- [Set task]: Retype the lines in the records below word for word, leaving out the pictures.

━━━━━ Records shown

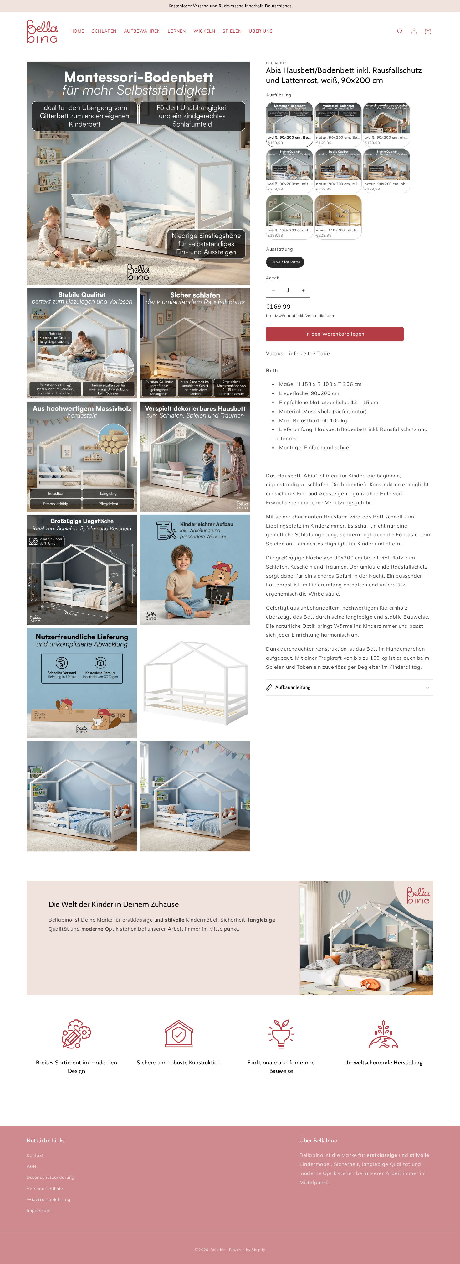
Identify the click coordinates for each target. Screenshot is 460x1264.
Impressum (38, 1210)
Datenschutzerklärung (50, 1177)
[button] (400, 31)
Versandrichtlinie (45, 1188)
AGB (32, 1166)
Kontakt (35, 1155)
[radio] (289, 124)
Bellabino (219, 1249)
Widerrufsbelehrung (48, 1199)
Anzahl (273, 277)
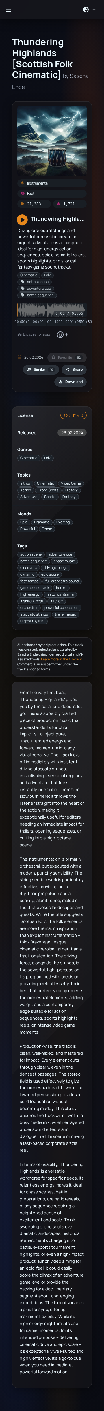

━━━━━━━━━━

- [Response to the exercise]:
Identify the click coordinates for each target. Screenshot is 460x1264.
Impressum (38, 1210)
Datenschutzerklärung (50, 1177)
[button] (400, 31)
Versandrichtlinie (45, 1188)
AGB (32, 1166)
Kontakt (35, 1155)
[radio] (289, 124)
Bellabino (219, 1249)
Widerrufsbelehrung (48, 1199)
Anzahl (273, 277)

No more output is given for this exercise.